Bates’ poem is patriotic in the best sense of the word — just a love poem to her native land and the joy it brought to her heart. There are many such hymns to countries all over the world, but in some, ours included, the word “patriotism” has been snagged by people with more aggressive agendas. To distinguish them from ourselves, we brand them “super-patriots.”
The Brit, Samuel Johnson, famously called the extreme form “the last refuge of scoundrels,” which must have raised eyebrows in jolly old England, given that he uttered those words two years before the American Revolution.
Indeed, such persons look askance at us today if we dare to say that the beauty of other lands has merit comparable to ours.
“Civil discourse” is also our ideal, and something we desperately need, since democracy calls for freedom of expression — however crackpot it may be.
And I would like to cite recent examples of such tolerance, but I can’t think of any. Nothing seems to sweeten the national conversation; these are violent times in both word and deed, and there will be blood.
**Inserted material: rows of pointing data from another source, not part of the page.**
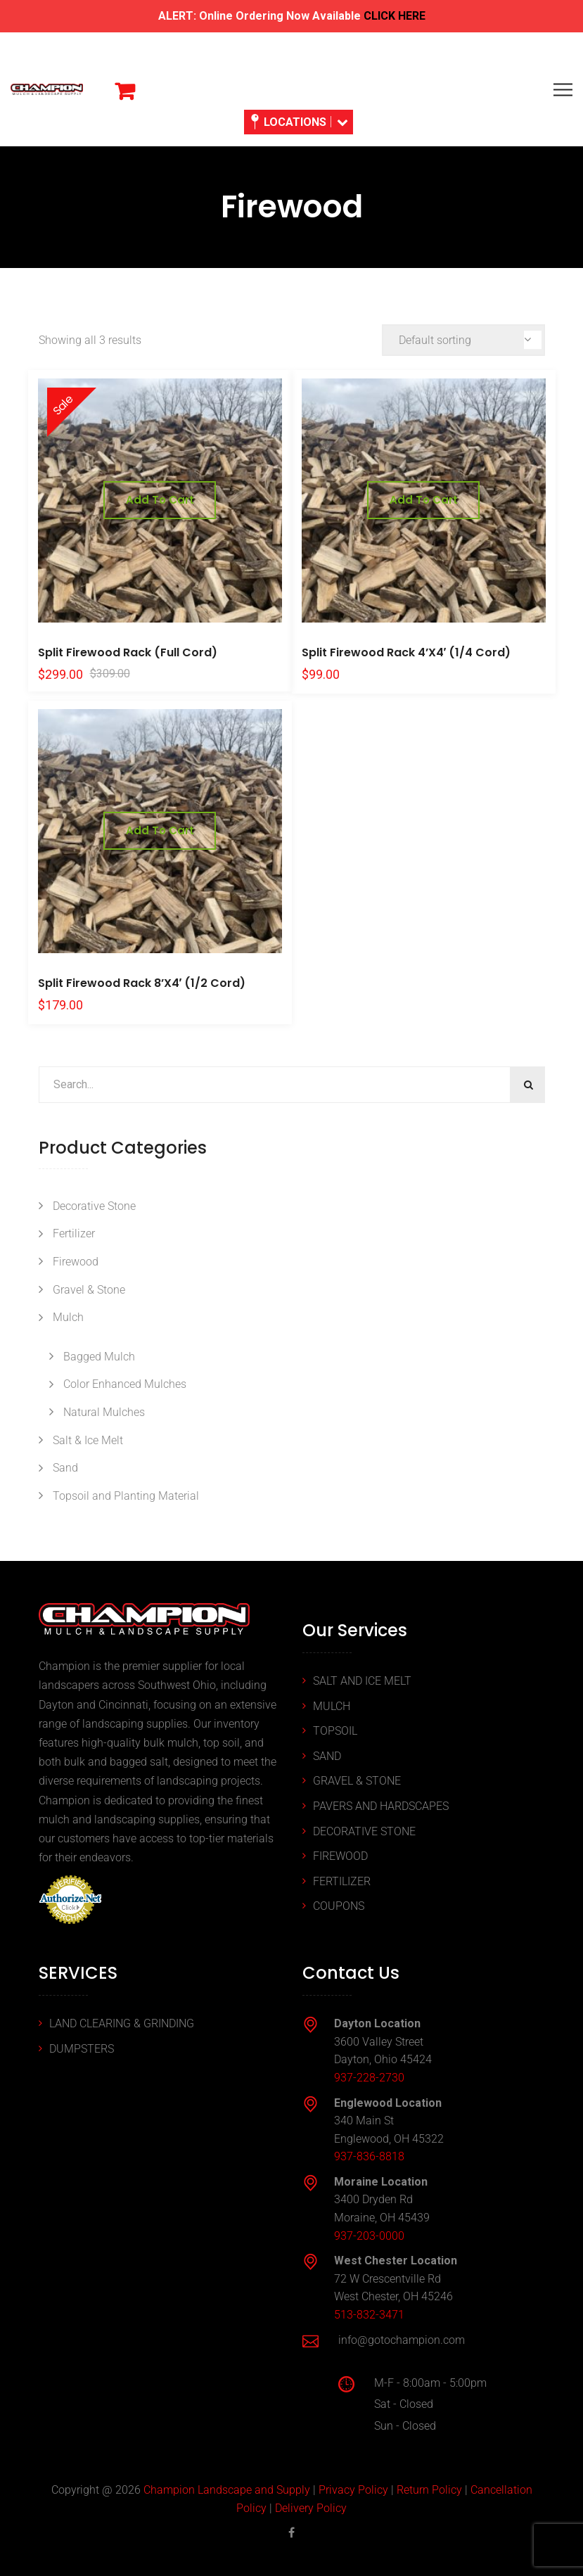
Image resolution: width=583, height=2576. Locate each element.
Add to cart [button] (160, 499)
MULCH (331, 1706)
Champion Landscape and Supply (226, 2490)
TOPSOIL (335, 1730)
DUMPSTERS (81, 2048)
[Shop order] (463, 340)
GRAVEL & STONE (357, 1780)
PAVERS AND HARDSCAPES (381, 1806)
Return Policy (429, 2490)
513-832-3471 (369, 2314)
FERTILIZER (342, 1881)
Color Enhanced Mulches (124, 1384)
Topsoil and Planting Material (126, 1496)
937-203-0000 (369, 2236)
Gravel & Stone (89, 1289)
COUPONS (338, 1906)
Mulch (68, 1317)
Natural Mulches (104, 1412)
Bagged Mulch (99, 1356)
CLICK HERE (394, 16)
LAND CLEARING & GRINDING (121, 2023)
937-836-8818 (369, 2156)
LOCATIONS (299, 121)
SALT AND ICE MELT (362, 1681)
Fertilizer (74, 1233)
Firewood (75, 1261)
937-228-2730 (369, 2077)
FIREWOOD (340, 1856)
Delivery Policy (311, 2508)
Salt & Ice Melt (88, 1440)
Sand (65, 1467)
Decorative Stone (94, 1206)
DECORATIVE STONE (364, 1831)
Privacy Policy (353, 2490)
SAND (327, 1756)
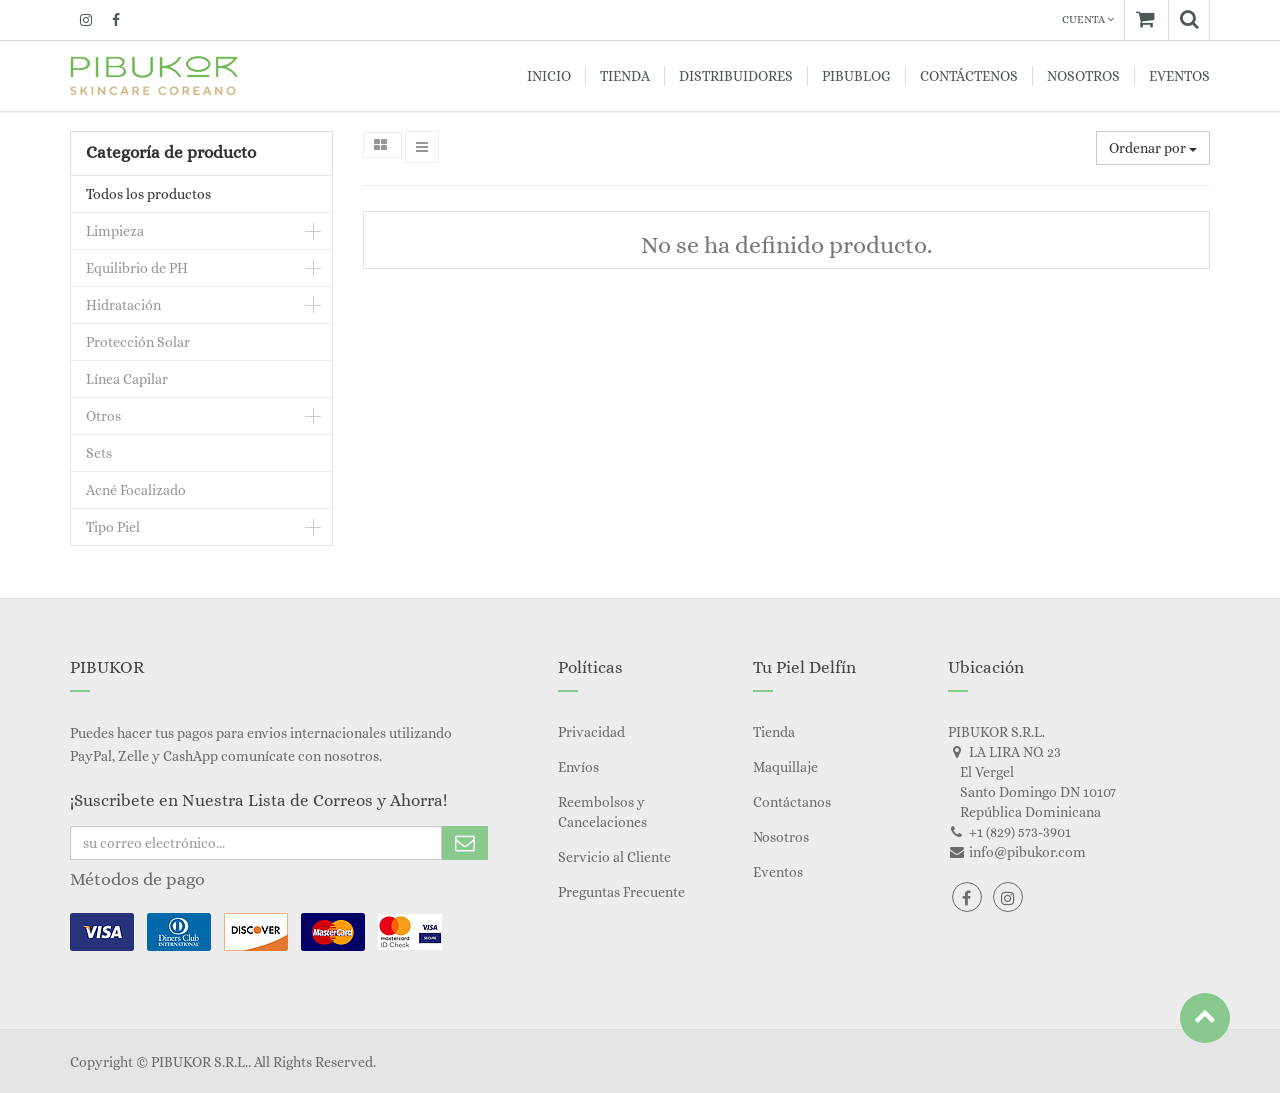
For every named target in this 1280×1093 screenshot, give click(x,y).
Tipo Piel (113, 527)
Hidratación (123, 305)
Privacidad (591, 732)
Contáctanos (792, 802)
Around Independence Days we also witness the conflation of patriotism and religion, and some people seem to think ours is a theocracy. But I must warn that to reference the Bible, e.g., for instructions in civility is to take a tour of hell.
We actually expect much more in terms of social behavior than did those of ancient times, not to mention they had thicker skins. Discourse in the Middle East was vigorous to the max and Jesus, as a Jew, was a prime example: Their bible was given to considerable mayhem, but then Christianity has been no improvement.